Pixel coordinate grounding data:
++++++++++

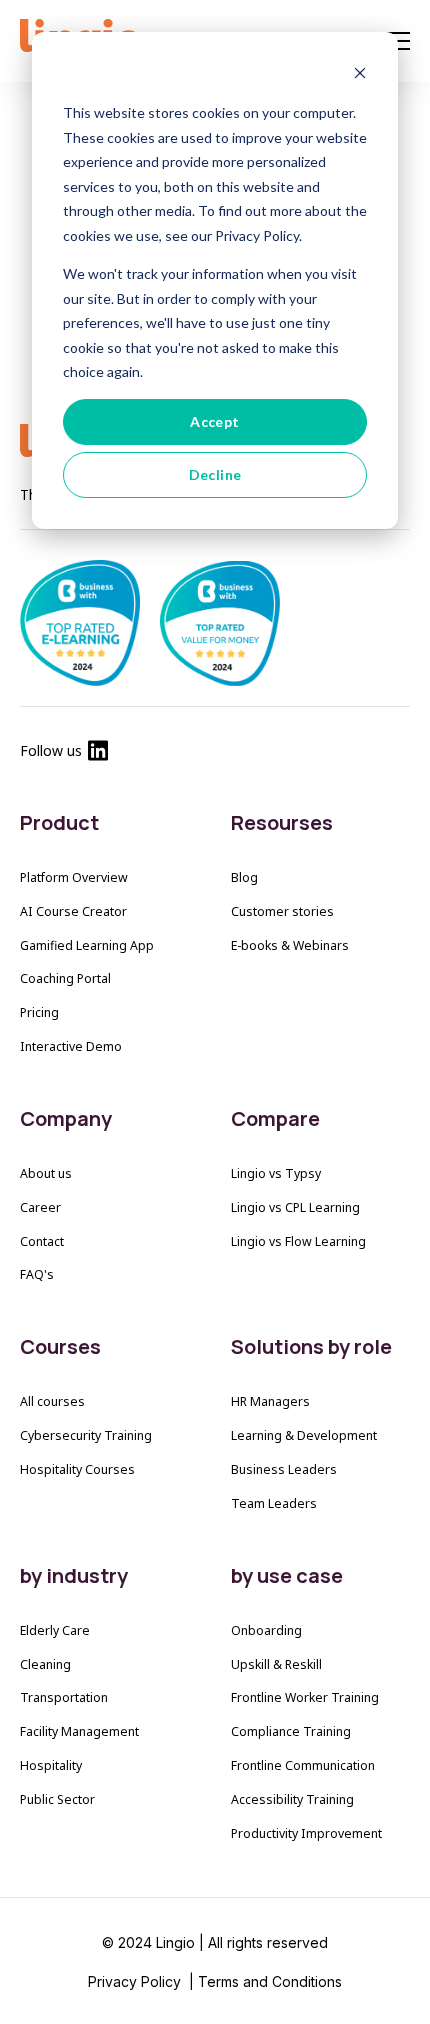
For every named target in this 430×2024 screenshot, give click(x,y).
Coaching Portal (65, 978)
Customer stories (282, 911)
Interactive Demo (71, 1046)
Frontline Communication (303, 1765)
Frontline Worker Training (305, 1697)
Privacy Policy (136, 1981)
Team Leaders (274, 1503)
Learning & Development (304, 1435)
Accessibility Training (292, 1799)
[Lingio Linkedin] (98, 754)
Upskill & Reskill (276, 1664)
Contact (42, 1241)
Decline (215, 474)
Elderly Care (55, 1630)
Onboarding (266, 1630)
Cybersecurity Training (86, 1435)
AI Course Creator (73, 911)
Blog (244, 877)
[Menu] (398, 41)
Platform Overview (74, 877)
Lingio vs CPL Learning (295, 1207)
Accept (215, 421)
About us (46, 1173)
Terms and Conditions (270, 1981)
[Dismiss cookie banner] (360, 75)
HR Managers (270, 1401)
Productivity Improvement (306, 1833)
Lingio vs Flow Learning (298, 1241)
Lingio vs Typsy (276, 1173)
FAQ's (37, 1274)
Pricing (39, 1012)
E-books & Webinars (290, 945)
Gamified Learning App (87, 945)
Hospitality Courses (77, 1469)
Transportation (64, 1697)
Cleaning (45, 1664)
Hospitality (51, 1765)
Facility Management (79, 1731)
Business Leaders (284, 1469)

++++++++++

→ **Problem description**
Any pictures are to be skipped, and the lines from the beginning of the entries through the line with "Pricing (39, 1012)" copied exactly.

→ **Final answer**
For every named target in this 430×2024 screenshot, give click(x,y).
Coaching Portal (65, 978)
Customer stories (282, 911)
Interactive Demo (71, 1046)
Frontline Communication (303, 1765)
Frontline Worker Training (305, 1697)
Privacy Policy (136, 1981)
Team Leaders (274, 1503)
Learning & Development (304, 1435)
Accessibility Training (292, 1799)
[Lingio Linkedin] (98, 754)
Upskill & Reskill (276, 1664)
Contact (42, 1241)
Decline (215, 474)
Elderly Care (55, 1630)
Onboarding (266, 1630)
Cybersecurity Training (86, 1435)
AI Course Creator (73, 911)
Blog (244, 877)
[Menu] (398, 41)
Platform Overview (74, 877)
Lingio vs CPL Learning (295, 1207)
Accept (215, 421)
About us (46, 1173)
Terms and Conditions (270, 1981)
[Dismiss cookie banner] (360, 75)
HR Managers (270, 1401)
Productivity Improvement (306, 1833)
Lingio vs Flow Learning (298, 1241)
Lingio vs Typsy (276, 1173)
FAQ's (37, 1274)
Pricing (39, 1012)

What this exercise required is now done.